**Source document**
The amazing, expanding primary-care visit

In 1992, researchers and government agencies added the detection of a host of medical and social ills to the agenda of the primary-care visit.

During a year when physicians were often in doubt about whether they would be reimbursed for comprehensive patient examinations, new scientific evidence showed that such primary-care evaluations can have a major impact on the incidence and outcome of leading killers, such as heart disease, cancer and stroke.

In 1992, striking benefits were revealed for a thorough physical, life-style and laboratory check on the patients least likely to receive one-healthy adults.

To aid prevention of heart attacks, a National Institutes of Health consensus panel recommended that all patients receive at least two routine HDL checks, with appropriate risk counseling for all patients in whom the ratio of total cholesterol over HDL tops 4.5.

The NIH panel stopped short of recommending triglyceride screening for everyone, but new data from Finland demonstrated the importance of lipid-lowering efforts in men with triglyceride levels over 203 mg/dl and LDLlHDL ratios greater than 5. At the start of the study these men faced almost a fourfold risk of heart attacks, but their risk was reduced 71 % after treatment with gemfibrozil.

The wisdom of cajoling nonathletic patients into moderate exercise, such as gentle bicycling, gardening or golf, was confirmed in a nine-year British study of 7,735 healthy middle-aged men. Those who exercised moderately had less than half the stroke rate of their inactive counterparts. Exercise also reduced blood pressure and blood coagulability.

On this side of the Atlantic, analysis of the Physicians’ Health Study showed that a weekly workout reduced the risk of non-insulin-dependent diabetes by 23%, with those exercising five or more times a week showing a 42% reduction.

In light of new data from Hawaii on the reduction of disease risk in patients who successfully quit smoking-quitting cuts lifetime lung cancer risk by 75% and helps prevent several other cancers-physicians were asked to become familiar with the most effective smoking-cessation programs.

This year, physicians could add pharmacologic aids to behavioral smoking-cessation strategies. Several nicotine patches were available. In a study from Creighton University in Omaha, Neb., the antianxiety agent buspirone boosted short-tel111 quitting rates from 50% to 79% and was associated with less recidivism at one year.

Obesity experts, while recognizing individual responsibility for controlling weight, nevertheless announced that it is the duty of the primary-care physician to warn patients about the health risks of obesity. And the information must be specific, according to Theodore Van Itallie, M.D., professor emeritus at St. Luke’s-Roosevelt Hospital Center in New York.

**Problem**
Can you carry on the article on the expanding primary-care visit, starting right after its final sentence? The entries that come next have nothing to do with the article on the expanding primary-care visit.

**Extracted records**
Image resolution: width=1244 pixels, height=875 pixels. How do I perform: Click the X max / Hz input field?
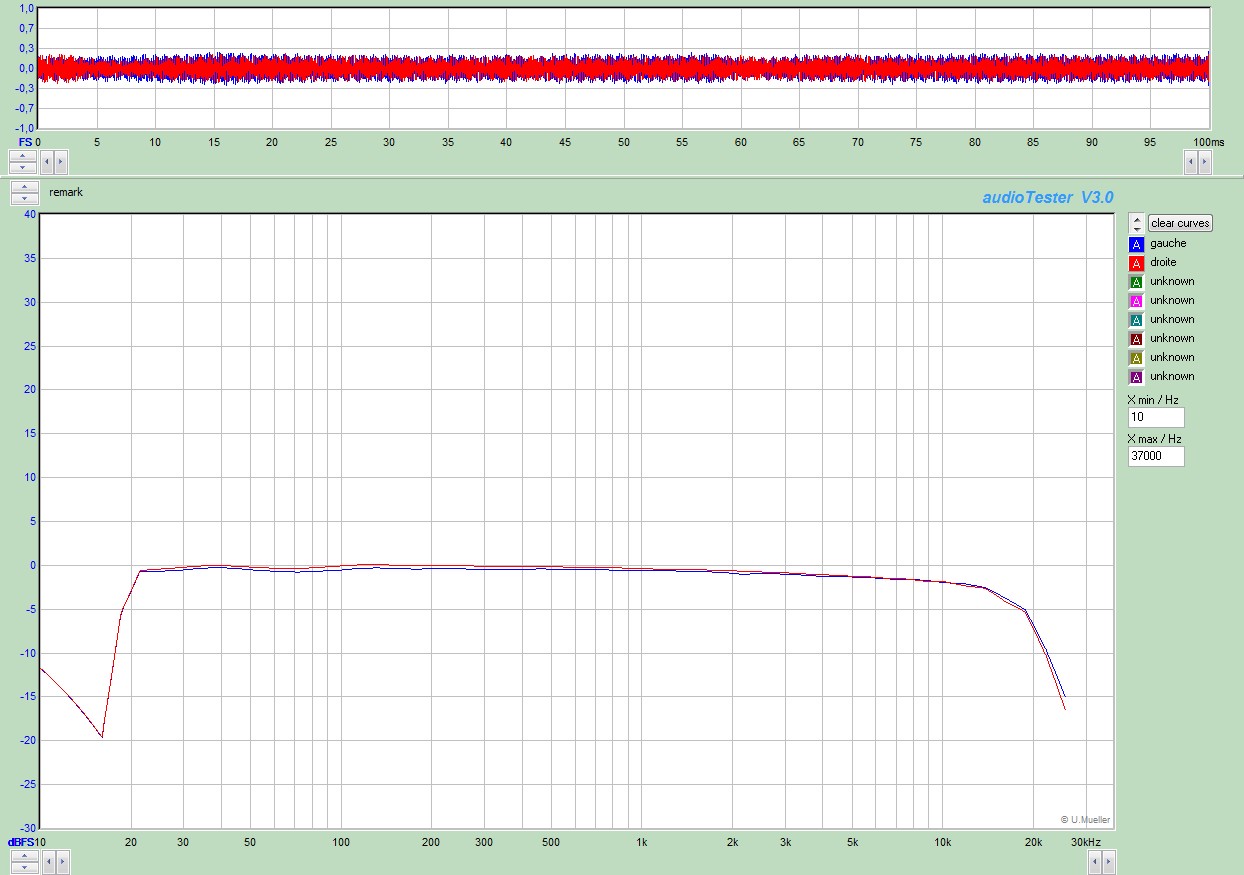point(1155,456)
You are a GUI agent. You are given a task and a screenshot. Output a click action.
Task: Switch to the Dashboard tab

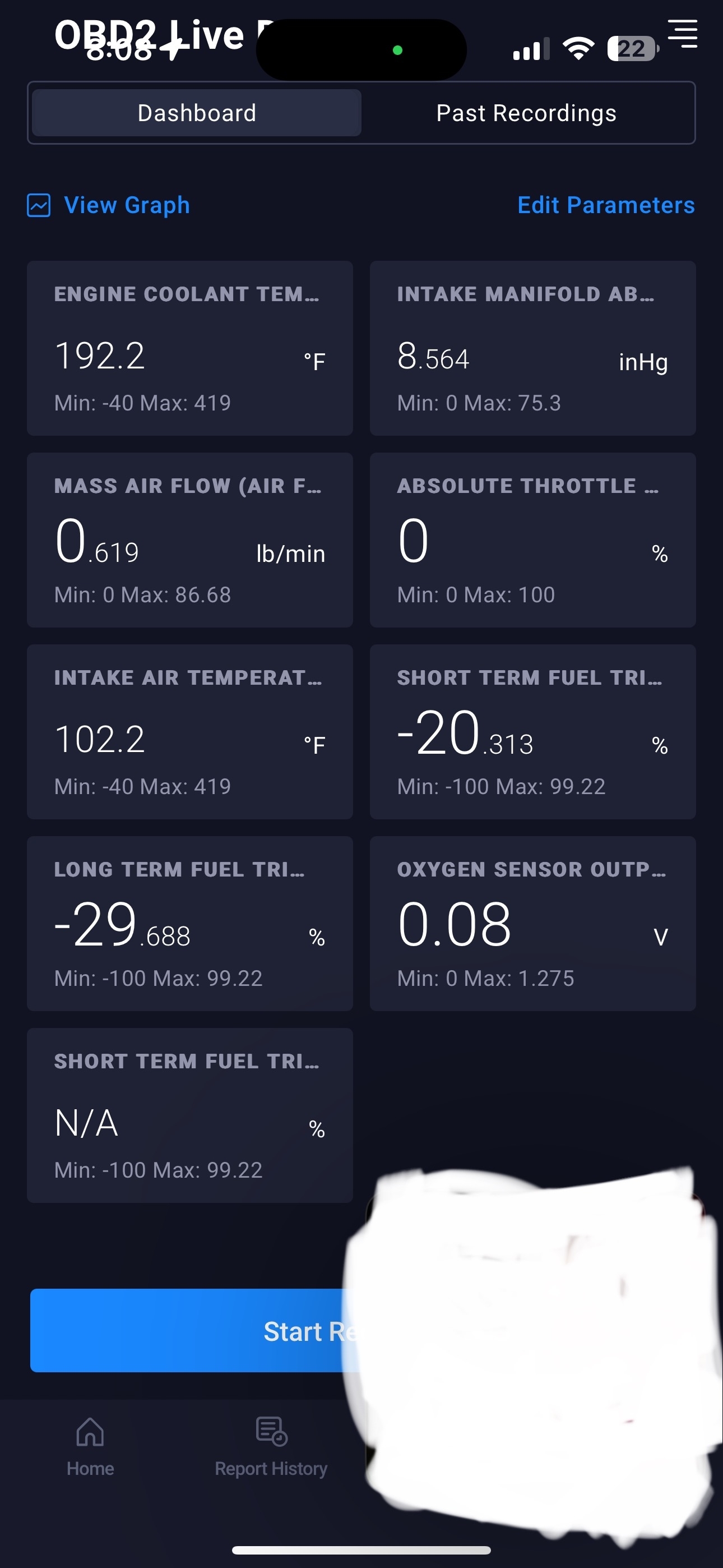click(x=197, y=113)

**Task answer**
He wants physicians to heed a patient’s family history (obesity-related diseases such as diabetes, gallbladder disease, hypertension, hypercholesterolemia and heart disease) as well as body shape (fat in “pot bellies” has more of an impact on lipid and insulin metabolism than fat in hefty hips and thighs). Even more: A physician must work in concert with dietitians in order to guide the patient, not just take the “easy way out” and make a referral to a commercial program.

Recognizing that primary-care doctors represent the first line of defense against illness, several agencies called on the physicians to sharpen their lookout for medical and social problems that often reach debilitating proportions before they are diagnosed. Counseling sexually active patients continued to be a high priority, and family physicians learned that it is not just naive, but statistically a poor bet, to assume that teenage patients are not sexually active.

After a study revealed that most persons with dystonia consult between four and 25 different doctors prior to diagnosis, advocacy groups asked generalists to pay more attention to signs and symptoms of movement disorders.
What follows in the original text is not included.